While the ancestral roots of America’s population extend to every corner of the Earth, as we know, this reality has been a source of discomfort to some. Historically, there have always been groups of Americans—themselves the descendants of immigrants—who have sought to close the doors to others seeking the same path.

This tension remains even today, in 2013, a source of controversy. President Obama, as you know, has said repeatedly that our immigration system is broken, with 11 million people living in the shadows, where they are vulnerable to exploitation and have no way of getting on the right side of the law. But increasingly, in part because they have heard your voices, members of the Republican and Democratic parties, business leaders, and representatives of the faith community have recognized the urgent need for comprehensive commonsense immigration reform; to build an immigration system that will reunite families, grow our economy, be more consistent with our ideals, strengthen the security of our borders, and that will include a path to earned citizenship for millions who are denied that opportunity today. Legislation to achieve these goals has been approved by the Senate on a bipartisan basis and we are doing everything we can to ensure it comes up before the U.S. House of Representatives and becomes law.

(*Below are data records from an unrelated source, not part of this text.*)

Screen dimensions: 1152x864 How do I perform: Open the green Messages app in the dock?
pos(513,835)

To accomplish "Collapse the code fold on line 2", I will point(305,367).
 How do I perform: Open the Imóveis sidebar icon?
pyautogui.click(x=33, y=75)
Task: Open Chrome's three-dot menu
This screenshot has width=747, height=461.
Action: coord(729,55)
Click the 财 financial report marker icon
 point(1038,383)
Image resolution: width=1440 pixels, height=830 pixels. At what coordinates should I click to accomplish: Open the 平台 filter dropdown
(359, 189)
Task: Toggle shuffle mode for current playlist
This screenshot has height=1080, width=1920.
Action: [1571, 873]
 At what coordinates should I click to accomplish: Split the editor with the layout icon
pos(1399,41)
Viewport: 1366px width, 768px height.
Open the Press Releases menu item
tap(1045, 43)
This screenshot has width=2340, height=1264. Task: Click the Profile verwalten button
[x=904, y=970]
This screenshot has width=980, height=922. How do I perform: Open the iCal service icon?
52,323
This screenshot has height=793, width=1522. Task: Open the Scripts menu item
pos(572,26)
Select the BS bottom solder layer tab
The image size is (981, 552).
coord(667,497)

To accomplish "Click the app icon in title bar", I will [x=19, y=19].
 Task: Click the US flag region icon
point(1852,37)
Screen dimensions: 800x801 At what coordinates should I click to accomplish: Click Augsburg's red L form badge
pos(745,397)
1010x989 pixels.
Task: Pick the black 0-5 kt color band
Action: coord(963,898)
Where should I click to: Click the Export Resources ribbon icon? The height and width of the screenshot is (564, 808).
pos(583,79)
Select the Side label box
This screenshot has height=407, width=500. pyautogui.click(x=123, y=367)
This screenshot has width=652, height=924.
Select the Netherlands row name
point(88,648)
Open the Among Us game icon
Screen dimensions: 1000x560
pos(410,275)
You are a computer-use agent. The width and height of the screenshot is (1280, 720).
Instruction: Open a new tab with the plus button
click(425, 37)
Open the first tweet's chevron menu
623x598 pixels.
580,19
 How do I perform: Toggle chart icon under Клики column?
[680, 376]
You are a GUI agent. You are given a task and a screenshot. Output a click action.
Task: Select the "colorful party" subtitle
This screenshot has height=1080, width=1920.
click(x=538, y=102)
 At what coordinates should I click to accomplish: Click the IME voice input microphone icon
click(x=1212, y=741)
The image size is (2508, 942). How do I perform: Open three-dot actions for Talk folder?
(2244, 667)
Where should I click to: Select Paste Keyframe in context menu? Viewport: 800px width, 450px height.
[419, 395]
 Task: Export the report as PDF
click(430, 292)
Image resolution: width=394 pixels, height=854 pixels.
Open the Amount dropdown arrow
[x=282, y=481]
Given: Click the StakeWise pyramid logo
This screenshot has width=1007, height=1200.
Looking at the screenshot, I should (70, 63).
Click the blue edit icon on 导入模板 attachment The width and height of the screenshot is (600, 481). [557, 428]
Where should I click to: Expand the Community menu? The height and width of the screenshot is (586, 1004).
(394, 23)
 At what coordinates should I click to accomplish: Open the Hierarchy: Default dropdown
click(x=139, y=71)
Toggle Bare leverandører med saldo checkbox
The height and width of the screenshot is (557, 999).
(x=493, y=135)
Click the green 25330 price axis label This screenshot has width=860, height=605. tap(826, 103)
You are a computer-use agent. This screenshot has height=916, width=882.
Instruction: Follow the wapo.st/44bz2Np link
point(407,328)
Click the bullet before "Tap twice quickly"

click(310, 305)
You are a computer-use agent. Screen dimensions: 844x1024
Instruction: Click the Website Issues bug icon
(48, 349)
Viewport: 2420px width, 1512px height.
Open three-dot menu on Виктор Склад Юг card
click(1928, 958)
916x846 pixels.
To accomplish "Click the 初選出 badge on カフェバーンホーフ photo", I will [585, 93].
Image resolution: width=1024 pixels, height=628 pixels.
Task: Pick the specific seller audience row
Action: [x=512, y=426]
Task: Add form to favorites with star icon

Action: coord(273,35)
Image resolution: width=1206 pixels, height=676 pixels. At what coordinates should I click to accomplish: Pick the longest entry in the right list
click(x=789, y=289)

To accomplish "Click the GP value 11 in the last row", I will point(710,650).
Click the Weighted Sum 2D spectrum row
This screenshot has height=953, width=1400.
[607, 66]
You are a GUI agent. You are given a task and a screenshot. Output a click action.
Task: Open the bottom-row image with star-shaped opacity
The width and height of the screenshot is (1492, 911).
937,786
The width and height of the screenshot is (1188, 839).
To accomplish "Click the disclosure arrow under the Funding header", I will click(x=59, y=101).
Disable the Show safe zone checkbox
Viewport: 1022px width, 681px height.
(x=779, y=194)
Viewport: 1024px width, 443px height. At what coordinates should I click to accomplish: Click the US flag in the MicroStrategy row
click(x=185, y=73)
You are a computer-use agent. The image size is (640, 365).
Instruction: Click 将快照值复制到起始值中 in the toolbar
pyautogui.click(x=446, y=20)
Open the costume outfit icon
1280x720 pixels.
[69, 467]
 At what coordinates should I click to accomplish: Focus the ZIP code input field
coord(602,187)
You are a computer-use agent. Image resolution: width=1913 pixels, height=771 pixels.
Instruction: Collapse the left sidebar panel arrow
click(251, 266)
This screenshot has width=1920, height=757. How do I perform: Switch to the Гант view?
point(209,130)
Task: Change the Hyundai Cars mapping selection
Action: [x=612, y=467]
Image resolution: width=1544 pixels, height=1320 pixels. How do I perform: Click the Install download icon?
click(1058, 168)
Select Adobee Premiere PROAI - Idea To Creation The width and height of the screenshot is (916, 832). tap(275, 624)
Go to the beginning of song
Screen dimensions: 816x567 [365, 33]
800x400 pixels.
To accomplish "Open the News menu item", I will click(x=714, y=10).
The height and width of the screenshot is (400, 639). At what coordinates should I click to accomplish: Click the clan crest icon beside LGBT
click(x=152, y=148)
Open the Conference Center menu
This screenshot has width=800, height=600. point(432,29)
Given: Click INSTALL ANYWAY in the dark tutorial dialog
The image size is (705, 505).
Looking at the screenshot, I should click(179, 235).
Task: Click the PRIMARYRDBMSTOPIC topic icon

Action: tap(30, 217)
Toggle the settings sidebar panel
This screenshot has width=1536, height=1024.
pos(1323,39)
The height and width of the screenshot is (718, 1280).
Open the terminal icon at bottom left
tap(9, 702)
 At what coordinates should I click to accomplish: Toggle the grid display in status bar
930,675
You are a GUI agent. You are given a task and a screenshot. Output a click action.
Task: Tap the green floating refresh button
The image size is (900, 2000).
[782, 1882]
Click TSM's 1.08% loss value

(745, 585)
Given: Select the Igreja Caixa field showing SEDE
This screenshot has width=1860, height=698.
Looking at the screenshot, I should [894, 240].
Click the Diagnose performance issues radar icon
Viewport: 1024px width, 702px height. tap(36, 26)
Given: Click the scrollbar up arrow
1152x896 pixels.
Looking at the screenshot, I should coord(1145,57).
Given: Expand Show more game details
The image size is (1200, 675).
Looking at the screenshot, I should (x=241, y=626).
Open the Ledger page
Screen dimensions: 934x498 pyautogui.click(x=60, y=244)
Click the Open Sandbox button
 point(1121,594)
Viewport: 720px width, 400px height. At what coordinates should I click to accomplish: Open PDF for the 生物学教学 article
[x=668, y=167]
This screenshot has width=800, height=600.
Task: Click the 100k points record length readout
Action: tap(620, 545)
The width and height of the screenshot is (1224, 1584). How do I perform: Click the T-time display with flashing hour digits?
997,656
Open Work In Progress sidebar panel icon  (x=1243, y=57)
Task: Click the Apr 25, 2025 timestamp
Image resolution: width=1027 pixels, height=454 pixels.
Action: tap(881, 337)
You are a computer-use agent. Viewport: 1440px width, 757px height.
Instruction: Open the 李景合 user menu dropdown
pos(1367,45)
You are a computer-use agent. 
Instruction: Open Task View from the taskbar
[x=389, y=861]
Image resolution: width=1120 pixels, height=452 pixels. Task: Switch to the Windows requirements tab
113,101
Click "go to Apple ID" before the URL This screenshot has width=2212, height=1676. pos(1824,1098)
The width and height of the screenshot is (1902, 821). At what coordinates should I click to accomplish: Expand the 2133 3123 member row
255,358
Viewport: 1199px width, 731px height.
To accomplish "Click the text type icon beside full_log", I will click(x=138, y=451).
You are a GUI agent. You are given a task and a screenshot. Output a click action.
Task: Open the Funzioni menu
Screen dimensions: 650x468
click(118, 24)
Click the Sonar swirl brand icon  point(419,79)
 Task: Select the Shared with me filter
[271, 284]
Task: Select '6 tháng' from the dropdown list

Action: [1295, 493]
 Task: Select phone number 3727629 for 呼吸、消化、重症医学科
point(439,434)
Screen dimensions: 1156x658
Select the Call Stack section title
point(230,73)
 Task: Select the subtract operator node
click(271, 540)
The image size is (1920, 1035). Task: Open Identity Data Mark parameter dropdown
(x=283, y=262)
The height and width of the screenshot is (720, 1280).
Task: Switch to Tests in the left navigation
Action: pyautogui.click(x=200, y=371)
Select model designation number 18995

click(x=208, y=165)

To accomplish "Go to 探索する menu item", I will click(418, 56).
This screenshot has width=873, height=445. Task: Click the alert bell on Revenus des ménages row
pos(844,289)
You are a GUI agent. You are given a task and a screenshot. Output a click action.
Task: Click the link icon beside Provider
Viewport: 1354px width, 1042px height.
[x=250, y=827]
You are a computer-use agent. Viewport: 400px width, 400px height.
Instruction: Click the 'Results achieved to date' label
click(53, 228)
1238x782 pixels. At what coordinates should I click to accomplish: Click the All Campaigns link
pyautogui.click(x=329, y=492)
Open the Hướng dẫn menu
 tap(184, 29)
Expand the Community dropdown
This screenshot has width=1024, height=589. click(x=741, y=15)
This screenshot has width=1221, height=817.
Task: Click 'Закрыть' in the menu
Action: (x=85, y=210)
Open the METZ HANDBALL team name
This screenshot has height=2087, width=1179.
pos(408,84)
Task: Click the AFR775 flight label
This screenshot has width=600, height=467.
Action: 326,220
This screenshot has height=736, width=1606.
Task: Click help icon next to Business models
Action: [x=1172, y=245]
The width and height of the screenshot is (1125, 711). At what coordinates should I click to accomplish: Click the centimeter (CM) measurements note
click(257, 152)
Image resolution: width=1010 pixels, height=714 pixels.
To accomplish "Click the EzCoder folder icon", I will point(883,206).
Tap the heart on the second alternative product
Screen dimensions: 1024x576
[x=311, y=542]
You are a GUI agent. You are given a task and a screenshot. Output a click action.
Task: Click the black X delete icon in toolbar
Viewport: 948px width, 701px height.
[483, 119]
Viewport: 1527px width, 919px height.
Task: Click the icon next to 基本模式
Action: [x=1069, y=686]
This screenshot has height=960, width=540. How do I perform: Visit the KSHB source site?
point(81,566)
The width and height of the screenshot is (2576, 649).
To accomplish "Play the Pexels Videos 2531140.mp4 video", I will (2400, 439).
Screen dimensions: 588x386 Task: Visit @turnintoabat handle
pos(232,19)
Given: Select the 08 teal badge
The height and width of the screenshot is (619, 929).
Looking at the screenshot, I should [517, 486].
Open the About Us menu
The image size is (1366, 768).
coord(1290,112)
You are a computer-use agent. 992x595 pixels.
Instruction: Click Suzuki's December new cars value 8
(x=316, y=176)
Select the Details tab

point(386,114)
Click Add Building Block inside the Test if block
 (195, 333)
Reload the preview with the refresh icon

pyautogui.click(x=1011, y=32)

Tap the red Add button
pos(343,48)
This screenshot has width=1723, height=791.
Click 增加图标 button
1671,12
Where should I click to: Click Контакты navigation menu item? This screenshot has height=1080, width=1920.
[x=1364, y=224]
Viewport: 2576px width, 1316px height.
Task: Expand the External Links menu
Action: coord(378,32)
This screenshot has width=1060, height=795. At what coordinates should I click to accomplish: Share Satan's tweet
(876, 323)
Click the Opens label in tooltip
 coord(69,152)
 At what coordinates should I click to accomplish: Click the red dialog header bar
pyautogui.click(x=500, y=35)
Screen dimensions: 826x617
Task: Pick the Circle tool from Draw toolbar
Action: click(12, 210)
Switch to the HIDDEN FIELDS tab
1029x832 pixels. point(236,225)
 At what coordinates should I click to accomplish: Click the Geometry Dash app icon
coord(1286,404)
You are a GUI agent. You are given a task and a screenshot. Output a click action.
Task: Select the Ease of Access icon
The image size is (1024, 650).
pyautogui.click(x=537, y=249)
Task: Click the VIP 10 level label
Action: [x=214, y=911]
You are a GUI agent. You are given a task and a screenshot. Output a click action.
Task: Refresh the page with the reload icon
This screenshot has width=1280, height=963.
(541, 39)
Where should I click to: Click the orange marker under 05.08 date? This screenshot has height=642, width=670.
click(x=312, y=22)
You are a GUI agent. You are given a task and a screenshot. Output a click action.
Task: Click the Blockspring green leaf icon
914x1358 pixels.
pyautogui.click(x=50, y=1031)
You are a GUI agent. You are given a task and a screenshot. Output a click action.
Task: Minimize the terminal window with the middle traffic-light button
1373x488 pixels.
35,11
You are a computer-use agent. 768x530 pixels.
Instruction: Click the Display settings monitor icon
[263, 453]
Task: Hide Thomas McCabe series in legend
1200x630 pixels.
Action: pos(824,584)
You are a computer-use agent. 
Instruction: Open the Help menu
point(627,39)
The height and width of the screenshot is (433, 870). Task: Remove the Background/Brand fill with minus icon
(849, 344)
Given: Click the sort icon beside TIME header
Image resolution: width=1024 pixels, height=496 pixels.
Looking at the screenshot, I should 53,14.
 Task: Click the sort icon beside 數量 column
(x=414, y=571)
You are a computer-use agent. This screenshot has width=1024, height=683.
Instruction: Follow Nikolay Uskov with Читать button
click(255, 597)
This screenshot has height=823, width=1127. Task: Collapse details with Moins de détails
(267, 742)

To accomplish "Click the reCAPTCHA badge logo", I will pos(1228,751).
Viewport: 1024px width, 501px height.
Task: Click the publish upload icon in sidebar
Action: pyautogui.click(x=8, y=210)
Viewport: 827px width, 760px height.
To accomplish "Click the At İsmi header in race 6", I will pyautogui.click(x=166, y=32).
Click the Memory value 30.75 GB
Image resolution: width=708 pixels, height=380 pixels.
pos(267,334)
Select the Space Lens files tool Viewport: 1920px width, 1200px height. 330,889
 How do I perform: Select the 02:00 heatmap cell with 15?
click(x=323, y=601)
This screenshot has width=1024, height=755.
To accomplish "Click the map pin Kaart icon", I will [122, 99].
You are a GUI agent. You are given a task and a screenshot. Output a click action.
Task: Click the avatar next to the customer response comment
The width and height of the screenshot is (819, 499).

Shortly before he became America’s first president, George Washington expressed his hope that the United States “would become a safe and agreeable asylum to the virtuous and persecuted part of mankind, to whatever nations they might belong.”

In that spirit, men and women have been coming to this land in search of economic opportunity, but also to find a place where they and their families can live and grow in freedom, a place where the rights of all are respected and everyone is equal in the eyes of the law.

That kind of America—the best America—the America of refuge for many and opportunity for all—is what attracts immigrants to our shores. It’s what enables hardworking men and women to stay and build businesses, become doctors and teachers, artists, firefighters, and craftspeople. It’s what helps our economy to grow and our communities to be strong.

Preserving that kind of America is the challenge that unites us—whether we have lived here all our lives or acquired the title of citizen in the Federal Courthouse in Brooklyn on December 4, 2013.

I mentioned earlier that, when I arrived in the United States at the age of nine, I was wearing this goofy red, white, and blue t-shirt. Even then, I knew that the American flag was a symbol of freedom. What I have figured out since is that, to make good on the promise that our nation affords, we Americans—we, Americans—don’t actually have to go around wearing the flag. All we are required to do is to honor and live up to the ideals for which that star-spangled banner stands. Today, of all days, that is a duty we take seriously and a test we are determined and incredibly proud to meet.

In closing, I want to thank you again for allowing me to be with you on this very, very special day that you will never forget. And let me be the first to say, my fellow Americans, congratulations and best wishes to all of you.